On the road to our first market stop in Can Can, we spent some time with these two women and their boy (not exactly sure whose boy this is). I was trying a new lens combination, a manual focus Zeiss 50mm f/2 – which is equivalent to a 100mm on my Oly. I didn’t realize how shallow of a depth of field I would get and I have an entire series of this trio with the women perfectly sharp, but the boy just out of focus. When I realized this, I stopped down a bit but they had already tuned us out so I was able to get this more candid shot. These women are, I think, from the Flower H’Mong minority group.
Enough water buffalo for now (there will be more).
After a long, hard, hot, 3-hour trek up, down, and across the hills, valleys, and rice patties in the Sa Pa region in northern Viet Nam, we stopped at a small store for some cold drinks and snacks. We were with our trusty guide, Thao, and Lei Wa, a nice lady from the Red Dao minority who followed us from the start to finish of our trek (more on her later).
After spending some time looking out at the country-side that we had just crossed, two boys came out of the back of the store and started playing pool. I don’t often shoot with a long lens, but given how strenuous our hikes were, I was carrying just one Oly with a 12mm-100mm f/4 (full-frame equivalent of 24mm-200mm) zoom. When I saw the boys playing pool, I didn’t want to perturb the situation, so I used the zoom and bright background to get this image.
*If you don’t recognized the title of this post, it is a song from The Music Man – look it up.
It seemed like every town had a big Sunday market, and Bac Ha had one of the largest we visited. People would travel from their remote houses in the surrounding hills to sell their produce, poultry, livestock, clothing, and housewares. There was everything imaginable. I found the areas where people were selling their water buffalo to be the most fascinating and dynamic. Mostly men, but a few women would also be there in their traditional outfits.
Have you ever been to a market where you could buy everything from clothing, to produce, to fish and meat, to knives, to water buffalo? This was the standard array (and more) at the Sunday markets in northern Viet Nam. This lady was in her traditional tribe clothing, which they make themselves. Using umbrellas to shade themselves is also common practice. I will need to ask our guide, Trinh Dinh Thao, which tribe she was from.

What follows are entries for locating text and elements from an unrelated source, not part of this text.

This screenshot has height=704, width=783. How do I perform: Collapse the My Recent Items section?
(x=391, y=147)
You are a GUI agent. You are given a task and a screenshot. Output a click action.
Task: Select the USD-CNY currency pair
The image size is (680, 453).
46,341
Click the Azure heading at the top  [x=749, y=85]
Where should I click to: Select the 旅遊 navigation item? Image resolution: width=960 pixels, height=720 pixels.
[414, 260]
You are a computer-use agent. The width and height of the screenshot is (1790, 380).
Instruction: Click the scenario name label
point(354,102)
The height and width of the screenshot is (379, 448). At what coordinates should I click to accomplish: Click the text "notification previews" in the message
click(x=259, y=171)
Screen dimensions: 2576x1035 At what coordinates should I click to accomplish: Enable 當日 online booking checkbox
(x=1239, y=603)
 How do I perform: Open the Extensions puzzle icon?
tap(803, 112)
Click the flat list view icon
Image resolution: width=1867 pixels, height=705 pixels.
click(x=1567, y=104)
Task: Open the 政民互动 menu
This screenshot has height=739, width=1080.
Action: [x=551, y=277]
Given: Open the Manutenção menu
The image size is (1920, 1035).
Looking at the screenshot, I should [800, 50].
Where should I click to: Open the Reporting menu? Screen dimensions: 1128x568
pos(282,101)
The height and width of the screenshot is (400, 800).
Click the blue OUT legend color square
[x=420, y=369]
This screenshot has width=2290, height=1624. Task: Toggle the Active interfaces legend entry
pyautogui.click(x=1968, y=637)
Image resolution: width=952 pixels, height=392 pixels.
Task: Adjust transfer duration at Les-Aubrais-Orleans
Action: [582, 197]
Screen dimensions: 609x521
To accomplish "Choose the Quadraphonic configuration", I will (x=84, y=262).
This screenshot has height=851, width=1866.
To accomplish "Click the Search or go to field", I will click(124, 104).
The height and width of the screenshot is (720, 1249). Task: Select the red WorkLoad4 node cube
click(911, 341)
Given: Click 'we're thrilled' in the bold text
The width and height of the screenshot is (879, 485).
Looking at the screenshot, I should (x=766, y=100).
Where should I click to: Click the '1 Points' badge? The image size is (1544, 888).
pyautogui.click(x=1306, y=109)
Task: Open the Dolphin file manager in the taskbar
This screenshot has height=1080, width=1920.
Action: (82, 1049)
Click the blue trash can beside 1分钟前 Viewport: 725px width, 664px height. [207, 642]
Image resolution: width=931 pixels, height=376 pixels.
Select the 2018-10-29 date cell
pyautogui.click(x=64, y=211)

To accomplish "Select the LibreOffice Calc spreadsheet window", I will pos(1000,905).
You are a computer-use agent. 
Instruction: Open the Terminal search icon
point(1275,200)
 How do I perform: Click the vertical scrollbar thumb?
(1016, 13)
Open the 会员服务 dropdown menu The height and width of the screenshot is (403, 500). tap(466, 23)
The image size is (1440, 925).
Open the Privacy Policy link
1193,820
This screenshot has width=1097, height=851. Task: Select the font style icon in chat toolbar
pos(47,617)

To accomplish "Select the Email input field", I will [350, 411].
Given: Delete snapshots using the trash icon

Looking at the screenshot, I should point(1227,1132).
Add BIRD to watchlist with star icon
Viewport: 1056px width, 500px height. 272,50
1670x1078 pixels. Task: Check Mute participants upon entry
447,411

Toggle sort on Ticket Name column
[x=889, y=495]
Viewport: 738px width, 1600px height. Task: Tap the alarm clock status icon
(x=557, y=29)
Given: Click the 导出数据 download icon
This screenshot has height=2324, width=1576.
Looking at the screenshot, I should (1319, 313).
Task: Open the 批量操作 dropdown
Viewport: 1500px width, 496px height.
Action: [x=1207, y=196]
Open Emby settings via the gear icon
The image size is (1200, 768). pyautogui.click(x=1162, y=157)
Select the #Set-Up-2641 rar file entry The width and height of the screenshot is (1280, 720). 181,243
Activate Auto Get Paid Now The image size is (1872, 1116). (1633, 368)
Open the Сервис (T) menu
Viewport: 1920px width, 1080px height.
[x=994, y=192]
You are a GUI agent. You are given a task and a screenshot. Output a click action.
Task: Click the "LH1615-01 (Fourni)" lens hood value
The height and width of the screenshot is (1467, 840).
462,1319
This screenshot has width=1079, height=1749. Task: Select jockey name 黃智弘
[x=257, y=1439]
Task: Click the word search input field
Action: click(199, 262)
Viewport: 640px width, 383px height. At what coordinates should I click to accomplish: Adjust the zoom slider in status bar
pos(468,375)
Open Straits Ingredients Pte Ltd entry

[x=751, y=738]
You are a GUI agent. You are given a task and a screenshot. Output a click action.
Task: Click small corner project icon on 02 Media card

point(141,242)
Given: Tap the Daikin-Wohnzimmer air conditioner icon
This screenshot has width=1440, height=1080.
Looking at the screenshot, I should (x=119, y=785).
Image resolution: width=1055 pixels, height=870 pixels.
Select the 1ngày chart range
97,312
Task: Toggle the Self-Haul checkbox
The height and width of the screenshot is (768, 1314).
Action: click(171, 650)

Three of our days in Viet Nam were spent on long treks (hikes) up, down, and across the hillsides and valleys, among the rice fields, farm lands, and homes of the minority groups in the northern-most areas of the country. This was the only way to really meet the people, encounter them at work in the fields, and see share some rice wine in their homes.
Since I’m not much of a landscape photographer, and only passably in shape as a hiker, when we would get to the top of a picturesque valley, I rarely succeeded in taking an adequate representation of the specific terrain we had just crossed. I can only tell you, that each time, it felt like we were on the top of the world. In full transparency, these two images, were taken when we hopped out of our van on the road between Bac Ha (our first night’s stop in the north) to Topas (our second nights stop in the north). You will just have to believe me when I say that we hiked several valleys just like this one.
A simple study of one area of Hanoi as seen from the train tracks before they cross the Red River going north. Looking down I show you four views of Hanoi life that I discovered in my short stay there.
There are still many of these older men riding their Cyclo’s looking for tourists to shuttle around the city. I guess they are still an effective means of making a little money, but I saw many more that were empty than full. Hanoi is really small enough to explore each neighborhood by foot. Perhaps it is convenient to take a short taxi ride to a different area and then by foot again. It is the photographer’s way, even in the heat.
One night, our group wanted to go to a local Bun Cha restaurant. It was just a few blocks from the hotel, really only a 15 minute walk. Our tour guide company wanted to pick us up in a taxi, escort us to the restaurant, and escort us back home. Perhaps it was just to make some extra money. We happily walked both ways (and the Bun Cha was delicious).
About this image
This image was taken near the Hanoi’s Old Quarter bordering Hoàn Kiếm Lake, which is where I saw most of these cyclos. I was taken to photograph this because of the large gesture of the blue, red, and white shrouding over the front of these buildings. My guess is that it is covering some construction in progress. There were two figures in the door way, having a conversation. I have a series of shots, with different things going on in the scene, but my commitment to tell a story and connect the dots with layers of juxtapositions, I chose this moment with the expressionless cyclo driver passing by the modern mannequins in the background.